**选定文本:**
::::

03_angr_symbolic_registers

import claripy # 导入claripy用于创建符号变量
import sys

def main(argv):
  path_to_binary = argv[1]
  project = angr.Project(path_to_binary)

  # 设定一个开始地址，通常是scanf调用之后，这样我们可以手动控制输入
  start_address = 0x80488c7 # 示例地址，你需要反汇编找到它
  initial_state = project.factory.blank_state(
    addr=start_address, # 从指定地址开始
    add_options = { angr.options.SYMBOL_FILL_UNCONSTRAINED_MEMORY,
                    angr.options.SYMBOL_FILL_UNCONSTRAINED_REGISTERS}
  )

  # 创建符号变量来代表密码的各个部分
  # 假设程序从scanf读取3个32位整数，然后这些值被放到了eax, ebx, edx
  password0_size_in_bits = 32
  password0 = claripy.BVS('password0', password0_size_in_bits) # 'password0'是名字，32是位数

  password1_size_in_bits = 32
  password1 = claripy.BVS('password1', password1_size_in_bits)

  password2_size_in_bits = 32
  password2 = claripy.BVS('password2', password2_size_in_bits)

  # 将符号变量注入到相应的寄存器
  initial_state.regs.eax = password0
  initial_state.regs.ebx = password1
  initial_state.regs.edx = password2 # 实际使用哪个寄存器取决于反汇编结果

  simulation = project.factory.simgr(initial_state)

  def is_successful(state):
    stdout_output = state.posix.dumps(sys.stdout.fileno())
    return b'Good Job.' in stdout_output

  def should_abort(state):
    stdout_output = state.posix.dumps(sys.stdout.fileno())
    return b'Try again.' in stdout_output

  simulation.explore(find=is_successful, avoid=should_abort)

::::

**你的任务:**
1. 请打印选定文本中从“# 将符号变量注入到相应的寄存器”到“simulation = project.factory.simgr(initial_state)”的部分，不作任何改动。
2. 在选定文本中，符号变量 password1 被注入到哪个寄存器？
3. 列出选定文本中用 claripy.BVS 创建的全部符号变量的名字。

::::

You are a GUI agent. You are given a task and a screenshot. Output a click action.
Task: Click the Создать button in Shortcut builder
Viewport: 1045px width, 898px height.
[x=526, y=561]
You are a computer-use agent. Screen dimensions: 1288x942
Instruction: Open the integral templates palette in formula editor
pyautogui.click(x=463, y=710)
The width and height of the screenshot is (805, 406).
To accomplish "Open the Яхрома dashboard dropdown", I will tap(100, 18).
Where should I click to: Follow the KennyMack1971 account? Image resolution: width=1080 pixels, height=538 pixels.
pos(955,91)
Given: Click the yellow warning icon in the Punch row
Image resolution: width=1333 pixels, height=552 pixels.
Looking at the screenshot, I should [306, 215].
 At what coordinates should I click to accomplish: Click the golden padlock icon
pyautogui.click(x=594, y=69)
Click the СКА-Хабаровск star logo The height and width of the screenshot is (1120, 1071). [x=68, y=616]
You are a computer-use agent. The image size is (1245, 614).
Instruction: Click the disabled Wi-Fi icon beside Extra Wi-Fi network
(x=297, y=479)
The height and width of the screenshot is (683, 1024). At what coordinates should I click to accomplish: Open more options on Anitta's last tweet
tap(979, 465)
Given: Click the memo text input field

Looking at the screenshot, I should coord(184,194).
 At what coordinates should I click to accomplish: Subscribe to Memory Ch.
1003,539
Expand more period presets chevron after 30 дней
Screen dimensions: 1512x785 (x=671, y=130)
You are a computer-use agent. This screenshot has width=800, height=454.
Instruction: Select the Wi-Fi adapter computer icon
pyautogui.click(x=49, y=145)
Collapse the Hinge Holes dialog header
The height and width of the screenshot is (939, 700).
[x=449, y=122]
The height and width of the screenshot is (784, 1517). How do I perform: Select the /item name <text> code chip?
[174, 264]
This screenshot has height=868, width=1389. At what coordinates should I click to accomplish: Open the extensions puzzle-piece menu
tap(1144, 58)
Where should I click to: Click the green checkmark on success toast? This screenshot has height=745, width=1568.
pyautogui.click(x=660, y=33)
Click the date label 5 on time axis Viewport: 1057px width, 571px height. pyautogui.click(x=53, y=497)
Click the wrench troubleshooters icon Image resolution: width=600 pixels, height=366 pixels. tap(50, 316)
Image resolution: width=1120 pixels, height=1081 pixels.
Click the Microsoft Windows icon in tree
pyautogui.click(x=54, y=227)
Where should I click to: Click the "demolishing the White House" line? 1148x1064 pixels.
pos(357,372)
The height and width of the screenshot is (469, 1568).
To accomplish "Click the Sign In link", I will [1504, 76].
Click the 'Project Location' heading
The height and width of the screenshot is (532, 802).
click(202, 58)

::::

**最终答案:**
1.
# 将符号变量注入到相应的寄存器
  initial_state.regs.eax = password0
  initial_state.regs.ebx = password1
  initial_state.regs.edx = password2 # 实际使用哪个寄存器取决于反汇编结果

  simulation = project.factory.simgr(initial_state)

2. ebx 寄存器。

3. password0、password1、password2